Report privately using one of these:

  1. GitHub Private Vulnerability Reporting (preferred): on this repository, go to the Security tab and click "Report a vulnerability." This opens a private advisory visible only to you and the maintainers.
  2. Email: send details to [INSERT SECURITY CONTACT EMAIL]. If you wish to encrypt, request our public key in your first message.

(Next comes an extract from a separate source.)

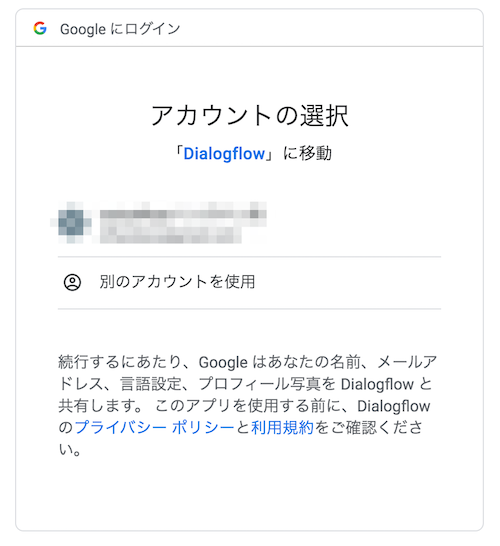Click "をご確認ください" text after 利用規約
This screenshot has height=546, width=500.
pyautogui.click(x=368, y=427)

Please include, where possible:

  • A description of the issue and its impact
  • The Windows version/build and whether the volume is NTFS or ReFS
  • Steps to reproduce, proof-of-concept, or affected code paths
  • Any relevant configuration (monitor_config.json) and log excerpts (redact sensitive paths)

What to Expect

  • Acknowledgement: we aim to acknowledge a report within a few business days.
  • Assessment: we will investigate, confirm the issue, and keep you updated on progress and expected timelines.
  • Fix & disclosure: once a fix is ready, we will coordinate a disclosure date with you. We are happy to credit you in the advisory and release notes unless you prefer to remain anonymous.
  • Scope note: this is a community/source-available project; we do not operate a paid bug-bounty program and cannot guarantee monetary rewards.

Supported Versions

Until a formal release cadence is established, security fixes are applied to the latest main branch. Users should track the most recent commit/release.

Version Supported
latest main
older revisions

Out of Scope

The following are generally not considered vulnerabilities in this project:

  • Issues requiring the attacker to already have Administrator/SYSTEM on the host (the agent is installed and runs at that privilege by design)
  • Event log volume/noise from a deliberately broad --all or root selection
  • Findings in third-party dependencies (report those upstream), unless this project uses them in an insecure way
  • Social-engineering or physical-access scenarios

A Note on Scanners

Because this tool legitimately reads raw volume data and writes Windows event logs, endpoint security products may flag it. That behavior is by design and is not, by itself, a vulnerability. Genuine security issues (privilege escalation, unsafe file handling, injection into the event pipeline, etc.) are in scope.